Proteins are the workhorses of biology, performing a wide range of functions ranging from fighting viruses in the human body to degrading plastics. Proteins are fundamentally chains of amino acid molecules that have evolved naturally over billions of years via mutation.
A computer-based natural language processing model has been successfully applied to protein research by researchers. Artificial intelligence (AI) has opened up new avenues for designing custom proteins to address issues ranging from medical to environmental.
A research team at the University of Bayreuth led by Prof. Dr. Birte Höcker has now successfully applied a computer-based natural language processing model to protein research. Completely independently, the ProtGPT2 model designs new proteins that are capable of stable folding and could take over defined functions in larger molecular contexts. The model and its potential are detailed scientifically in Nature Communications.
Natural languages and proteins are structurally similar. Amino acids combine in a variety of ways to form structures that serve specific functions in living organisms, similar to how words combine to form sentences that express specific facts. As a result, numerous approaches have been developed in recent years to use principles and processes that control computer-assisted natural language processing in protein research.
Our new model demonstrates the systemic affinity of protein design and natural language processing yet again. Artificial intelligence opens up a world of intriguing and promising possibilities for using language processing methods to create customized proteins. We at the University of Bayreuth hope to contribute to the development of innovative solutions to biomedical, pharmaceutical, and environmental problems in this way.Prof. Dr. Birte Höcker
“Natural language processing has made extraordinary progress thanks to new AI technologies. Today, models of language processing enable machines not only to understand meaningful sentences but also to generate them themselves. Such a model was the starting point of our research. With detailed information concerning about 50 million sequences of natural proteins, my colleague Noelia Ferruz trained the model and enabled it to generate protein sequences on its own. It now understands the language of proteins and can use it creatively. We have found that these creative designs follow the basic principles of natural proteins,” says Prof. Dr. Birte Höcker, Head of the Protein Design Group at the University of Bayreuth.
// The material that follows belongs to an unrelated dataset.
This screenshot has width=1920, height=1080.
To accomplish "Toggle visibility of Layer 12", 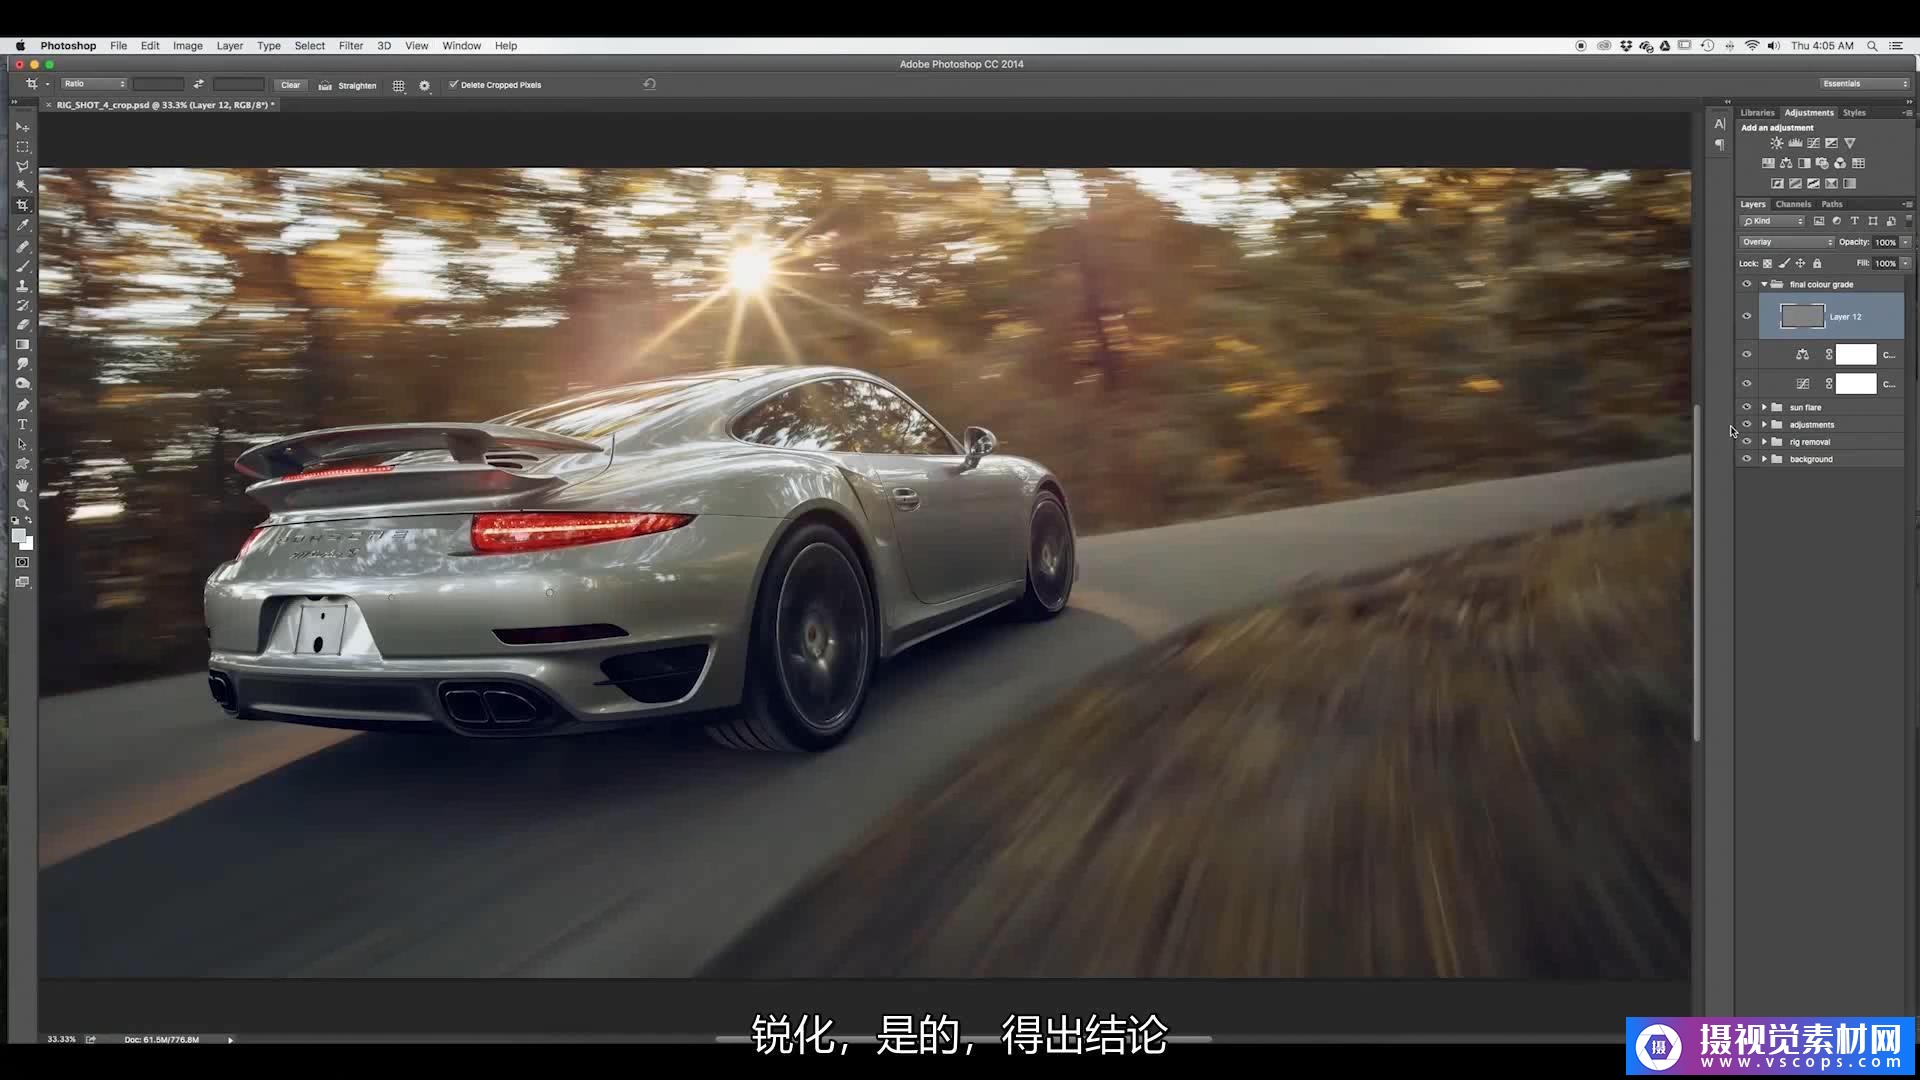I will click(x=1747, y=317).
“ProtGPT2” is the name given to the language processing model that has been applied to protein evolution. It can now be used to create proteins that fold into stable structures and remain functional in this state. Furthermore, the Bayreuth biochemists discovered, through extensive research, that the model can generate proteins that do not exist in nature and may have never existed in the history of evolution. These findings shed light on the infinite world of possible proteins and open the door to designing them in novel and previously unknown ways.
In this study, we look to artificial intelligence (AI) for help and build on the success of AI language models in generating highly realistic natural language sentences. We show that our language model, named ProGen, can learn the language of proteins to generate artificial protein sequences across multiple families.
Another advantage is that most proteins that have been designed from scratch so far have idealized structures. Before such structures can be used, they must usually go through an elaborate functionalization process, such as inserting extensions and cavities, so that they can interact with their surroundings and perform precisely defined functions in larger system contexts. ProtGPT2, on the other hand, naturally produces proteins with such differentiated structures and is thus already operational in their respective environments.
“Our new model demonstrates the systemic affinity of protein design and natural language processing yet again. Artificial intelligence opens up a world of intriguing and promising possibilities for using language processing methods to create customized proteins. We at the University of Bayreuth hope to contribute to the development of innovative solutions to biomedical, pharmaceutical, and environmental problems in this way” Prof. Dr. Birte Höcker says.